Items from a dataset
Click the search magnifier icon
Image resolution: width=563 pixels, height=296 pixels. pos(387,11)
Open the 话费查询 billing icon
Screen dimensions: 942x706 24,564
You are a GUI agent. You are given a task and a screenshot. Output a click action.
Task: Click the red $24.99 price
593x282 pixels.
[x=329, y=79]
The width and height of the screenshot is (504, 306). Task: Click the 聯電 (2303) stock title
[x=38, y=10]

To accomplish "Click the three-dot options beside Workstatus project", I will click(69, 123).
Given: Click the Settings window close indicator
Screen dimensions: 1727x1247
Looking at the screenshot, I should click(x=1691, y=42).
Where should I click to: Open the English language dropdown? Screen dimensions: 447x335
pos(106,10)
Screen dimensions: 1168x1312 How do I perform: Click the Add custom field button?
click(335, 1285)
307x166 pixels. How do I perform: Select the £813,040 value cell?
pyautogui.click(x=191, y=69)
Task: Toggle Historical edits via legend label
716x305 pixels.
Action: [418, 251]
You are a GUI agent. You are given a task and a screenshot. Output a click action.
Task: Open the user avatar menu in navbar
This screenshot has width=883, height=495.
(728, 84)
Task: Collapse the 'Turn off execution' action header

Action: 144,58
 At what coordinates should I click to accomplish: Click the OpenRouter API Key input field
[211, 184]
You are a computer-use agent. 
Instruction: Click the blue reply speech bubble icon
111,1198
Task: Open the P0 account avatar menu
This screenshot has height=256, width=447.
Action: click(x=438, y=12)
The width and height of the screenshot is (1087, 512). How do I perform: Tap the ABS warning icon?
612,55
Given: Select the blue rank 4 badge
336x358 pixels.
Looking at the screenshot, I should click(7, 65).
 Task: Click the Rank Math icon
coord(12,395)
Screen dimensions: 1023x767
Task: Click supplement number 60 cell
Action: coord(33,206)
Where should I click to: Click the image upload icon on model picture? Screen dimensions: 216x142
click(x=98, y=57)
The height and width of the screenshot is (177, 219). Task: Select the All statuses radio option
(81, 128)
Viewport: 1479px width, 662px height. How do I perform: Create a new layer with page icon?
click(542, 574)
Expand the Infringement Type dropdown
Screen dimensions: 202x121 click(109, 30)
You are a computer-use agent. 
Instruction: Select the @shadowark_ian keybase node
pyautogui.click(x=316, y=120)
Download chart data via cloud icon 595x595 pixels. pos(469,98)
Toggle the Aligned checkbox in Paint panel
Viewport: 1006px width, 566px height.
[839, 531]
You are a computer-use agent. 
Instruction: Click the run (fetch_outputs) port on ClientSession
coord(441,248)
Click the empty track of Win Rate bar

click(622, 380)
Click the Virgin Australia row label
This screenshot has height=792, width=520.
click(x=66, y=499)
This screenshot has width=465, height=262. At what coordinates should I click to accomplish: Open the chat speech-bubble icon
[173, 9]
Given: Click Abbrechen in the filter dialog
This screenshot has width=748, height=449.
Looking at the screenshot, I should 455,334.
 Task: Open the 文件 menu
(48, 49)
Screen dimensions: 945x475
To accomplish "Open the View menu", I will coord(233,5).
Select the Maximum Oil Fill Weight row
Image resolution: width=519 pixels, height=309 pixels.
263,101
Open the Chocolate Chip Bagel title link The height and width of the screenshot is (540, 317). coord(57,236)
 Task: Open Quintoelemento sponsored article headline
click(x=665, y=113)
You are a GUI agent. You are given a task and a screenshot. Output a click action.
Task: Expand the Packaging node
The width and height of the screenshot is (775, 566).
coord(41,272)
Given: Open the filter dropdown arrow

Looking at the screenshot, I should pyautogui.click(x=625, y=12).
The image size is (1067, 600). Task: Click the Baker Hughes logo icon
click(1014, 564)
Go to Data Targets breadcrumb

Task requirements
Will you return exactly the lines above from the one with "The width and height of the screenshot is (504, 306)." down to the one with "Given: Click the", counting both as part of the range?

Solution to this exercise
The width and height of the screenshot is (504, 306). Task: Click the 聯電 (2303) stock title
[x=38, y=10]

To accomplish "Click the three-dot options beside Workstatus project", I will click(69, 123).
Given: Click the Settings window close indicator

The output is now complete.